#### What the exercise asks:
Which of the lines below include the word "ÖNCE"? Pull each one out.

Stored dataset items

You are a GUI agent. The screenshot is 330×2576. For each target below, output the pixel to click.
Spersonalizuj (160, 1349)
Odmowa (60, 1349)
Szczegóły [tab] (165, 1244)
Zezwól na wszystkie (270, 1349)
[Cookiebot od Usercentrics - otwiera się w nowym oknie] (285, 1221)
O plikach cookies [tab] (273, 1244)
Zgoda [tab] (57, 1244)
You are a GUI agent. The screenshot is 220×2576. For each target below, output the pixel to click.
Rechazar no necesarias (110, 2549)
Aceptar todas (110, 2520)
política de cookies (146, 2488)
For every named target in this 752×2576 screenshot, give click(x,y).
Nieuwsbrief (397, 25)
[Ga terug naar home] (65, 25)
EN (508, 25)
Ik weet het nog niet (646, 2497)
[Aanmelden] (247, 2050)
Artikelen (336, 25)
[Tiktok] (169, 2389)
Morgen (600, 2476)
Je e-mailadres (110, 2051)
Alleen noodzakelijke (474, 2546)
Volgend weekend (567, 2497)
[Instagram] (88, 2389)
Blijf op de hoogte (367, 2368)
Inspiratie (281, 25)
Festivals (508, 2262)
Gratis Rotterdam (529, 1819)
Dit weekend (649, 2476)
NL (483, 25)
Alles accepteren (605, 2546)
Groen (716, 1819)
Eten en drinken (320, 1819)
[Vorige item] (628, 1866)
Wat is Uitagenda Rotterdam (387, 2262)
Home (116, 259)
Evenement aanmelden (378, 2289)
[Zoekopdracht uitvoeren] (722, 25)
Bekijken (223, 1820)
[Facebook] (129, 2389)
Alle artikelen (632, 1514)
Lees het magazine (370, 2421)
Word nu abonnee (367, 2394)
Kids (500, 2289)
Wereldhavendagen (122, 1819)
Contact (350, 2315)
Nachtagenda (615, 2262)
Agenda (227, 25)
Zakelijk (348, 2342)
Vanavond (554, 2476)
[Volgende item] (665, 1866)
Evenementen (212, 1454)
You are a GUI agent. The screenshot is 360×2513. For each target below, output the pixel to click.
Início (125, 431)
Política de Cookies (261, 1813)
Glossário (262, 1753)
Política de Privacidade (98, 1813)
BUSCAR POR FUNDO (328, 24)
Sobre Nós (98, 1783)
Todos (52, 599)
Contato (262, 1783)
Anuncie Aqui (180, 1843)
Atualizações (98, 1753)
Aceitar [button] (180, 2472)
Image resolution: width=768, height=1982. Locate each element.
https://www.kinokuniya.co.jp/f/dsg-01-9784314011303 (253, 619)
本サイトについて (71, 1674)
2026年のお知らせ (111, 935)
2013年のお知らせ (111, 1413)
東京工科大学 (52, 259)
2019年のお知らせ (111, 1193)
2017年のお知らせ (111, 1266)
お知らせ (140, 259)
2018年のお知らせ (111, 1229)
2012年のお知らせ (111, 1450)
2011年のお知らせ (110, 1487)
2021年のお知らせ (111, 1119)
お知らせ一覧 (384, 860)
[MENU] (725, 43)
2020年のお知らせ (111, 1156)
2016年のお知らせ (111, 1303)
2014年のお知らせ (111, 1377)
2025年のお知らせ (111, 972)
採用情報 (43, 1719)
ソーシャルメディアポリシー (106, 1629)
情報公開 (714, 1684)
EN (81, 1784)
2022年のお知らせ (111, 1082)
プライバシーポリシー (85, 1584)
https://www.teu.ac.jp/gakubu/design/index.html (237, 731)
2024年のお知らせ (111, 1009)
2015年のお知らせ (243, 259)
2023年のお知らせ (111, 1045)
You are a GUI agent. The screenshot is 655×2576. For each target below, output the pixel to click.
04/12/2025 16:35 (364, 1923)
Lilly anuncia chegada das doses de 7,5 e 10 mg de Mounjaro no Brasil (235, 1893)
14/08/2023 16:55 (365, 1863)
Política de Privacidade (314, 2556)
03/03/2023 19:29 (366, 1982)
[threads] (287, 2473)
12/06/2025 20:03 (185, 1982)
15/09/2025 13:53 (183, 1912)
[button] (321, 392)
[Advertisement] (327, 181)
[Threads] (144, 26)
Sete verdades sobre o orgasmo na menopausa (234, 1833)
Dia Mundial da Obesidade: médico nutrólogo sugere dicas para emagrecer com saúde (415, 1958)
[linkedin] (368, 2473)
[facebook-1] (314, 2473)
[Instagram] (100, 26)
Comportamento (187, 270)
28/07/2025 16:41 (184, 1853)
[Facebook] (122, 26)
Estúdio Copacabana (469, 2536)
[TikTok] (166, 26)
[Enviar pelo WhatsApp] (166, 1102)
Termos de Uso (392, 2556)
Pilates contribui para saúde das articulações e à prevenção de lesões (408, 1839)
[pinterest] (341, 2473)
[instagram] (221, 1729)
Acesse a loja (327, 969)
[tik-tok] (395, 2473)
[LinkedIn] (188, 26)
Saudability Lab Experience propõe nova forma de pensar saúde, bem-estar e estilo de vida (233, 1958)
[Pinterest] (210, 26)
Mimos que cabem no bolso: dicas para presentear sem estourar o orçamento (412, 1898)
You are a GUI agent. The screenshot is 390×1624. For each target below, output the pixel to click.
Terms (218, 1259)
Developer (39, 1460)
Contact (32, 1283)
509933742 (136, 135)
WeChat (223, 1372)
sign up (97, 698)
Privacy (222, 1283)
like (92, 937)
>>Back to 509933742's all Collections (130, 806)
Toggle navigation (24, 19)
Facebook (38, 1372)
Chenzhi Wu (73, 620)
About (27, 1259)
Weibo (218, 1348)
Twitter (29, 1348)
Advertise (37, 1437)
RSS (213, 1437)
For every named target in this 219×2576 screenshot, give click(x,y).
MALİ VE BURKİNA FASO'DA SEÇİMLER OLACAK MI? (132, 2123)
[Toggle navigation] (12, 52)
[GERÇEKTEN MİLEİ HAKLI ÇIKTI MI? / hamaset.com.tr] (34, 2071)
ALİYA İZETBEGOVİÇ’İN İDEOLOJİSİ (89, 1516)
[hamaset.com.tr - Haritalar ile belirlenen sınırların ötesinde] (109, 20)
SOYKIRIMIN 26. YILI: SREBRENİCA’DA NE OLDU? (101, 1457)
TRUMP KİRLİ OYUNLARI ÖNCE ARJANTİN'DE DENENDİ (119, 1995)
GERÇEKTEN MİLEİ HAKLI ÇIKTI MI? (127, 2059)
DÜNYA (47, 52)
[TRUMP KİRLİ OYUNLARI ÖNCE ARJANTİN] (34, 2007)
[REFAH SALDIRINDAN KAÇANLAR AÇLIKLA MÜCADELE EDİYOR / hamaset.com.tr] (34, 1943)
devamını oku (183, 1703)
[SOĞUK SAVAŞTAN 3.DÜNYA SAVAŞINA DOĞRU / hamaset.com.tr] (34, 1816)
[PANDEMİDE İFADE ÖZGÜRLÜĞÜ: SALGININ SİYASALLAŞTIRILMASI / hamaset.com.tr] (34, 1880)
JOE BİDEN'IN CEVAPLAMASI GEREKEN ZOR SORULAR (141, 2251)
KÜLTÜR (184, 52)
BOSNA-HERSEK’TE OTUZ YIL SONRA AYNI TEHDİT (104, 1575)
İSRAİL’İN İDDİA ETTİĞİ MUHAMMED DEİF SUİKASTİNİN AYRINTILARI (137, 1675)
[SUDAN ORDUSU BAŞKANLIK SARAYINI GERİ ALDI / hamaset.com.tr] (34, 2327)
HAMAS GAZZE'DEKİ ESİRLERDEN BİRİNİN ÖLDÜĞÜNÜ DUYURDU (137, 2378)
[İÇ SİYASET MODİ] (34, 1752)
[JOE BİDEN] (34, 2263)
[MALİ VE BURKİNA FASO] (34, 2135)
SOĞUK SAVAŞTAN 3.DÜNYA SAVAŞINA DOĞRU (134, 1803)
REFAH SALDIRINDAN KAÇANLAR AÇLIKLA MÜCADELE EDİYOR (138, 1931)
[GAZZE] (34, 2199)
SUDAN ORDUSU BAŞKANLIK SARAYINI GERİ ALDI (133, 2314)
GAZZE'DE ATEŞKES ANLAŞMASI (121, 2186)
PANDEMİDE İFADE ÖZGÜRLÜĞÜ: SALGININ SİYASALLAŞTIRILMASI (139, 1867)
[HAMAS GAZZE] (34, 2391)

#### Written reply:
TRUMP KİRLİ OYUNLARI ÖNCE ARJANTİN'DE DENENDİ (119, 1995)
[TRUMP KİRLİ OYUNLARI ÖNCE ARJANTİN] (34, 2007)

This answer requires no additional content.